Problem details:
Could you print exactly the lines of the listing below, starting at the line that has "[Share on Twitter] (518, 1887)" and ending at the line that has "https://dev.eclipse.org/mailman/listinfo/ajdt-dev (326, 357)", and only those lines?

Dataset excerpts:
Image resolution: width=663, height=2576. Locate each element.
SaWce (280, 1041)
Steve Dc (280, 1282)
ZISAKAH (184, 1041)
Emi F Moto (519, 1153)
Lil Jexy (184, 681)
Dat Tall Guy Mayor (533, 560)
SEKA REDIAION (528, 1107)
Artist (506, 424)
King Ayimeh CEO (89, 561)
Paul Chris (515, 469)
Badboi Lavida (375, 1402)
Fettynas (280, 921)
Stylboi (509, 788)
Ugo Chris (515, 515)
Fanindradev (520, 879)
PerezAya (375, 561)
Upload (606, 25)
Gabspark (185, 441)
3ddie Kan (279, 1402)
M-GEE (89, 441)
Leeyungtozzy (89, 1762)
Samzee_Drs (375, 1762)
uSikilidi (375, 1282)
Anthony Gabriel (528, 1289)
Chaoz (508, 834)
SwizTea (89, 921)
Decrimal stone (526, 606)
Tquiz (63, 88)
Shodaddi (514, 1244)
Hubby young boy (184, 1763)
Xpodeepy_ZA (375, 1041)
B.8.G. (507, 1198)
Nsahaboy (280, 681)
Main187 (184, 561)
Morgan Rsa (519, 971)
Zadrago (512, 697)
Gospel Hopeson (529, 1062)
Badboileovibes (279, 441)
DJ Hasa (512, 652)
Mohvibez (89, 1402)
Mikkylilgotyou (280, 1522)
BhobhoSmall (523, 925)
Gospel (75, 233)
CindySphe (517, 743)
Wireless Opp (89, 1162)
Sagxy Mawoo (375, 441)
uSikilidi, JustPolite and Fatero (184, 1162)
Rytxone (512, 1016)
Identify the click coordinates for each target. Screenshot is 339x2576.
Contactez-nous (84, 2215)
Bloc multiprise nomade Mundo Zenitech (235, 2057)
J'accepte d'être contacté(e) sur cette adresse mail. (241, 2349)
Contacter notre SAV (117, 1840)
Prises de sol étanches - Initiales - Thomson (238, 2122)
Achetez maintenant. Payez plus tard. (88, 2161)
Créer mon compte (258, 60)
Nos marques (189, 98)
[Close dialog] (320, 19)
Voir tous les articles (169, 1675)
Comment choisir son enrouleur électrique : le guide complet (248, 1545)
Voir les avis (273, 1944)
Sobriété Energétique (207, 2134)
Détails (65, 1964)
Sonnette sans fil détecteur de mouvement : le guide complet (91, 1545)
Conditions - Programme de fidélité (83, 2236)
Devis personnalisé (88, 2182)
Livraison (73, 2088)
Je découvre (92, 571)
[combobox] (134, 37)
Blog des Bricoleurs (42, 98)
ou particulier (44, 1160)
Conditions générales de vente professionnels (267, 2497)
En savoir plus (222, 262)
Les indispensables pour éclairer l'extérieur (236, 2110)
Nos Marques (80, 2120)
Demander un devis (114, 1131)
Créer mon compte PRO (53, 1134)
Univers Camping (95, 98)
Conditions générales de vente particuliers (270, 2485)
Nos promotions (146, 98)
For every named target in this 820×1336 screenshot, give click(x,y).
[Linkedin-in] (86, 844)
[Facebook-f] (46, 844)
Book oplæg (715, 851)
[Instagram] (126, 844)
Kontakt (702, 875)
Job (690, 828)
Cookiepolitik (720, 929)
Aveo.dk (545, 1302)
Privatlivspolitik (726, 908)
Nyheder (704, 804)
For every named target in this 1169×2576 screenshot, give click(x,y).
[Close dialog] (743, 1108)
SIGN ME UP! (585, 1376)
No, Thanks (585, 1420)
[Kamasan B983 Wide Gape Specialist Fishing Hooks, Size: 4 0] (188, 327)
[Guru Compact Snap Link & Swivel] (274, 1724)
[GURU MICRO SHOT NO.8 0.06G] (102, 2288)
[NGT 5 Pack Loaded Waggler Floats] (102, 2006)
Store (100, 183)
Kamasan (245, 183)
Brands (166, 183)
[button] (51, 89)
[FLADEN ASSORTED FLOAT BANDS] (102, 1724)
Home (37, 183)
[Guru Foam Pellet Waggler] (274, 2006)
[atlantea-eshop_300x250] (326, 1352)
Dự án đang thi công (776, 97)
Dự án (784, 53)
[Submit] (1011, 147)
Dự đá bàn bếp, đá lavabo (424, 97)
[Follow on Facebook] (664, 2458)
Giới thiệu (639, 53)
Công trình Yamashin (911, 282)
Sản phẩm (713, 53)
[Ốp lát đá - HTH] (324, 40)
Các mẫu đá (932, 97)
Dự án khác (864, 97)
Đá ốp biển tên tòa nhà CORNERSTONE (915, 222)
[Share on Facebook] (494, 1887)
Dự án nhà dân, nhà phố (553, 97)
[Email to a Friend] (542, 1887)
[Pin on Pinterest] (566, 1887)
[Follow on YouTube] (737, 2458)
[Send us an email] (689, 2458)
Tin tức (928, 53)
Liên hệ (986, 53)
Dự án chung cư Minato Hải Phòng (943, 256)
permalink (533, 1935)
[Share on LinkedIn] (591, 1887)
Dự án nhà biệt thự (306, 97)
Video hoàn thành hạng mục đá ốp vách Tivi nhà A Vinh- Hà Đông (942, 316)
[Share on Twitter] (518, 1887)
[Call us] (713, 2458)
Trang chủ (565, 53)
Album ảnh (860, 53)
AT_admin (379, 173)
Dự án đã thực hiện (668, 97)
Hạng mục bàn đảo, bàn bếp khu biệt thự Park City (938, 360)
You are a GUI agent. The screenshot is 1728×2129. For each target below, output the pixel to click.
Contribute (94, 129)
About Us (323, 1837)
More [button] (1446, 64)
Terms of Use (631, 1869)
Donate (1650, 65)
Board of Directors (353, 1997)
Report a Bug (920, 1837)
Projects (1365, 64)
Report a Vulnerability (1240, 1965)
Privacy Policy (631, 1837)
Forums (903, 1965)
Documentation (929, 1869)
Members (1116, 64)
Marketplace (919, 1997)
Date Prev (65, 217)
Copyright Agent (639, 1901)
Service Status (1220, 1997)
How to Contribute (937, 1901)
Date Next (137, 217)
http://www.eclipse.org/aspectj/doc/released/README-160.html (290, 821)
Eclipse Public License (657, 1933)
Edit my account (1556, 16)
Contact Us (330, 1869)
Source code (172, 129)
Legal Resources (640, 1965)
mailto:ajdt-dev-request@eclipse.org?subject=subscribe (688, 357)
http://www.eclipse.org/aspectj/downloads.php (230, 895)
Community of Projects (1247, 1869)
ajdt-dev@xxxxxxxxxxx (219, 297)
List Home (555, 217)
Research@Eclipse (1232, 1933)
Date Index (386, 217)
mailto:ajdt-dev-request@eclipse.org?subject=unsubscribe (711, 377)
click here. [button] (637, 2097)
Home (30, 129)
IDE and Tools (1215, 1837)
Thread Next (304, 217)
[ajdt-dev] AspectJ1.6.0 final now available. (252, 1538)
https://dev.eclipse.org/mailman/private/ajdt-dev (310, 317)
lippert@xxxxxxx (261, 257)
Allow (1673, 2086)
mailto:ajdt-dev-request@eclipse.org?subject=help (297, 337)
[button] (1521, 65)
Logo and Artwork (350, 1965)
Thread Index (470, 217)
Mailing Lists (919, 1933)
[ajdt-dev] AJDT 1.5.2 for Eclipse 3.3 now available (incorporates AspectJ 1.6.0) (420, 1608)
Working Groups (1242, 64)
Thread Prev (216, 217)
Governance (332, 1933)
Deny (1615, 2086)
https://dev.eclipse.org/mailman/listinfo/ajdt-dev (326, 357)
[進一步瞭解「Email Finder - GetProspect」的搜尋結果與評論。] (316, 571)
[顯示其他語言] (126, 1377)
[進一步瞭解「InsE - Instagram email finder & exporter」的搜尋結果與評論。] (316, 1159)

Reply:
[Share on Twitter] (518, 1887)
[Call us] (713, 2458)
Trang chủ (565, 53)
Album ảnh (860, 53)
AT_admin (379, 173)
Dự án đã thực hiện (668, 97)
Hạng mục bàn đảo, bàn bếp khu biệt thự Park City (938, 360)
You are a GUI agent. The screenshot is 1728×2129. For each target below, output the pixel to click.
Contribute (94, 129)
About Us (323, 1837)
More [button] (1446, 64)
Terms of Use (631, 1869)
Donate (1650, 65)
Board of Directors (353, 1997)
Report a Bug (920, 1837)
Projects (1365, 64)
Report a Vulnerability (1240, 1965)
Privacy Policy (631, 1837)
Forums (903, 1965)
Documentation (929, 1869)
Members (1116, 64)
Marketplace (919, 1997)
Date Prev (65, 217)
Copyright Agent (639, 1901)
Service Status (1220, 1997)
How to Contribute (937, 1901)
Date Next (137, 217)
http://www.eclipse.org/aspectj/doc/released/README-160.html (290, 821)
Eclipse Public License (657, 1933)
Edit my account (1556, 16)
Contact Us (330, 1869)
Source code (172, 129)
Legal Resources (640, 1965)
mailto:ajdt-dev-request@eclipse.org?subject=subscribe (688, 357)
http://www.eclipse.org/aspectj/downloads.php (230, 895)
Community of Projects (1247, 1869)
ajdt-dev@xxxxxxxxxxx (219, 297)
List Home (555, 217)
Research@Eclipse (1232, 1933)
Date Index (386, 217)
mailto:ajdt-dev-request@eclipse.org?subject=unsubscribe (711, 377)
click here. [button] (637, 2097)
Home (30, 129)
IDE and Tools (1215, 1837)
Thread Next (304, 217)
[ajdt-dev] AspectJ1.6.0 final now available. (252, 1538)
https://dev.eclipse.org/mailman/private/ajdt-dev (310, 317)
lippert@xxxxxxx (261, 257)
Allow (1673, 2086)
mailto:ajdt-dev-request@eclipse.org?subject=help (297, 337)
[button] (1521, 65)
Logo and Artwork (350, 1965)
Thread Index (470, 217)
Mailing Lists (919, 1933)
[ajdt-dev] AJDT 1.5.2 for Eclipse 3.3 now available (incorporates AspectJ 1.6.0) (420, 1608)
Working Groups (1242, 64)
Thread Prev (216, 217)
Governance (332, 1933)
Deny (1615, 2086)
https://dev.eclipse.org/mailman/listinfo/ajdt-dev (326, 357)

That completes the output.